Perfume Directory

Greenbriar (1984)
by Caswell-Massey


Greenbriar information

Year of Launch1984
AvailabilityIn Production
Average Rating
(based on 38 votes)

People and companies

Parent CompanyThe Equitium Group

About Greenbriar

Greenbriar is a masculine fragrance by Caswell-Massey. The scent was launched in 1984

Greenbriar fragrance notes

Reviews of Greenbriar

A soft soap smell. I so not know the exact reason I change my mind over time about particular fragrances, but something told me to give this one another try. I had Greenbrier lying around on my husband's dresser for years, not really likng it but not parting with it either. I was looking for something else to wear and I shopped at my own home. This has happened a lot lately. My age or experience?
I cannot say anything different than what has been mentioned. It is an overall pleasant soapy with a soft dry down that resembles Irish Spring. The lavender gives it an herbal appeal. Greenbrier is fresh, clean, and simple. I keep tryng to look for a fresh new scent. I don't know what is it but contemporary scents have this synthetic, harsh smell. Not Greenbrier, at no time does it dry and reveal notes that are unpleasant.
19th August, 2017
As a child I smelled
The mountain motel's bar soap
Glad to be alive.
01st August, 2017
I've never liked sharp, tweedy scents, finding them abrasive and off-putting. Greenbriar, the original, is one of those scents. The lavender and sage are to my nose offensive and grating.

One of CM's historical scents was called Purple Sage, this being a combo of the lavender and sage that is in Greenbriar, but it was far softer, bracing (yes), but not in your face harsh, as I found the original Greenbriar to be.

If you are looking for a great green scent, Givenchy's III has yet to be topped in my book.

26th February, 2017
I'm giving a thumbs up to the modern Greenbriar. It's really quite nice.

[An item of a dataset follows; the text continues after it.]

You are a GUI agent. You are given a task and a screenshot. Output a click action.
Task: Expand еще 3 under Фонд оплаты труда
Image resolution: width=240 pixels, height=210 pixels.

It's got that effect that happens when you add leafy vetiver to neroli and it creates a grassy green aroma that's simultaneously fresh and citrusy (the best known example of this is probably Mugler Cologne). It then places this in an aquatic setting that reminds me of CK One or Chez Bond, in place of the lemon and bergamot these types of scents usually use. The end result is pretty brilliant. You get the modern aquatic freshness with the questionable stuff taken out and replaced by grassy green citrus. No stupid metal smells or fusty violet leaf or dumb melon, just a perfect coming together of two forms of freshness.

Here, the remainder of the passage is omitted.